▸ **Exercise passage**
• • • • •

Listing organizational units (OUs) is one of the most common AD management tasks, whether you are auditing directory structure, verifying delegation boundaries, or cleaning up an environment. There are three practical ways to do it: the Get-ADOrganizationalUnit PowerShell cmdlet, the Active Directory Users and Computers (ADUC) console, and ADManager Plus.
Get-ADOrganizationalUnit is a cmdlet in the Active Directory PowerShell module that retrieves a single OU by its identity or performs a search to return multiple OUs. An OU is a container used to group users, computers, groups, and other OUs so you can apply Group Policy and delegate permissions at the OU level. Administrators query OUs programmatically to audit the Active Directory hierarchy and structure, confirm delegation, and keep the directory organized.
Each OU is identified by its distinguished name (DN), and the cmdlet returns OU objects whose properties such as Name, canonicalName, and ProtectedFromAccidentalDeletion can be formatted, filtered, and exported. To list the users or computers inside an OU, use Get-ADUser scoped to an OU.
A comprehensive way to list every OU in the domain is to combine the -Filter parameter with Format-Table. The wildcard filter * matches all OUs.
Get-ADOrganizationalUnit -Filter * | Format-Table Name, DistinguishedName -AutoSize
If a query returns nothing, the domain simply has no OUs that match and the cmdlet returns an empty result rather than an error, so wrap large scripts in error handling if you act on the output.
The * wildcard tells the cmdlet to skip filtering and return everything, while Format-Table trims the output to two columns so a 400-OU forest fits on screen. Add -AutoSize so column widths adapt to your console.
The -Filter parameter narrows results using PowerShell expression language syntax. You can filter by name, by any OU object property, and with wildcards. To retrieve OUs whose name starts with Sales, execute:
Get-ADOrganizationalUnit -Filter "Name -like 'Sales*'" |
Format-Table Name, DistinguishedName -AutoSize
Get-ADOrganizationalUnit -Filter "ProtectedFromAccidentalDeletion -eq '$true'" `
-Properties ProtectedFromAccidentalDeletion
Use the -Properties parameter to pull extended attributes that are not returned by default, and pipe to Format-Table or Select-Object to choose which columns appear.

• • • • •

▸ **Dataset extract**
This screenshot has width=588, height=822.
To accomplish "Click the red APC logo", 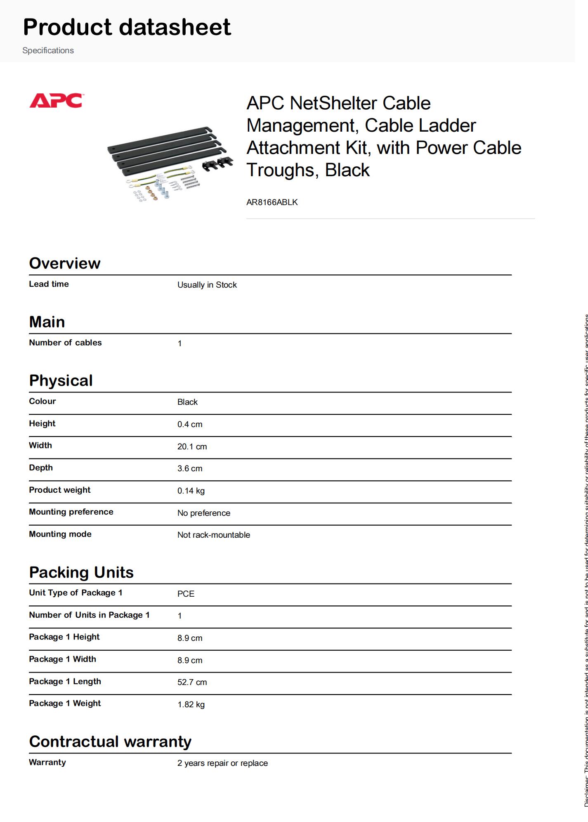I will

• • • • •

▸ **Work to complete**
**a)** Return the part of the passage on listing Active Directory OUs that opens with the words containing "Each OU is identified" and closes with "on the output.", copied word for word.
**b)** Write the next part of the passage on listing Active Directory OUs, picking up after its final sentence.
The listing has no connection to the passage on listing Active Directory OUs.

▸ **Answers for the exercise**
**a)**
Each OU is identified by its distinguished name (DN), and the cmdlet returns OU objects whose properties such as Name, canonicalName, and ProtectedFromAccidentalDeletion can be formatted, filtered, and exported. To list the users or computers inside an OU, use Get-ADUser scoped to an OU.
A comprehensive way to list every OU in the domain is to combine the -Filter parameter with Format-Table. The wildcard filter * matches all OUs.
Get-ADOrganizationalUnit -Filter * | Format-Table Name, DistinguishedName -AutoSize
If a query returns nothing, the domain simply has no OUs that match and the cmdlet returns an empty result rather than an error, so wrap large scripts in error handling if you act on the output.

**b)**
To return a single OU, pass its DN to -Identity using:
Get-ADOrganizationalUnit -Identity "OU=Sales,DC=skyy,DC=com" -Properties *
To restrict a search to a subtree, set -SearchBase to the parent DN. You can build the SearchBase dynamically with Get-ADDomain to retrieve the domain's DN.
Get-ADOrganizationalUnit -Filter * -SearchBase "OU=Departments,DC=skyy,DC=com"
The -SearchScope parameter controls how deep the search goes from the SearchBase.
Get-ADOrganizationalUnit -Filter * -SearchBase "OU=Departments,DC=skyy,DC=com" `
-SearchScope OneLevel
Target a specific domain controller (DC) with -Server, and pass alternate credentials with -Credential for cross-domain or delegated queries:
$cred = Get-Credential # e.g. SKYY\sjacobs
Get-ADOrganizationalUnit -Filter * -Server "dc01.skyy.com" -Credential $cred
Here, Steve Jacobs (sjacobs) supplies delegated credentials to query a remote skyy.com DC.
To export OUs, select the properties you need and pipe to Export-Csv. Specify UTF-8 encoding to avoid character issues and -NoTypeInformation to omit the type header:
Get-ADOrganizationalUnit -Filter * -Properties CanonicalName, ProtectedFromAccidentalDeletion |
Select-Object Name, DistinguishedName, CanonicalName, ProtectedFromAccidentalDeletion |
Export-Csv "C:\Reports\skyy-OUs.csv" -NoTypeInformation -Encoding UTF8
Each additional format or column requires editing and re-running the script. ADManager Plus, by contrast, offers one-click export to CSV, PDF, HTML, CSVDE, and XLSX. You can also generate OU reports with ADManager Plus.
An empty OU contains no child objects and is a candidate for removal during cleanup. You can detect them by testing each OU for child objects with Get-ADObject:
Get-ADOrganizationalUnit -Filter * | ForEach-Object {
$children = Get-ADObject -Filter * -SearchBase $_.DistinguishedName -SearchScope OneLevel
if (($children | Measure-Object).Count -eq 0) { $_.DistinguishedName }
}
Before deleting an OU, check the ProtectedFromAccidentalDeletion property. When this is set to $true, AD blocks deletion until you clear it. Also confirm which Group Policy Objects (GPOs) are linked to the OU, since removing or restructuring an OU changes policy application and use Get-GPInheritance to audit which GPOs are linked to an OU before you make changes. Regular OU auditing keeps the directory tidy and avoids orphaned containers.
In large directories, use -ResultPageSize to control how many objects are returned per page and -ResultSetSize to cap the total number of objects returned. Use -Partition to target application partitions rather than the default domain partition.
When RSAT cannot be installed, the built-in ADSI DirectorySearcher queries the directory without the AD module:
$searcher = [adsisearcher]"(objectClass=organizationalUnit)"
$searcher.SearchRoot = [adsi]"LDAP://DC=skyy,DC=com"
$searcher.PageSize = 1000
$searcher.FindAll() | ForEach-Object { $_.Properties.distinguishedname }
The ADUC console is the fastest way to visually navigate through the OU tree for a single domain. It renders the OU hierarchy visually, which makes it ideal for quick navigation rather than reporting.
To see which GPOs apply to an OU, open the Group Policy Management Console and select the OU. The Linked Group Policy Objects tab lists the GPOs in precedence order. This is the counterpart to running Get-GPInheritance in PowerShell.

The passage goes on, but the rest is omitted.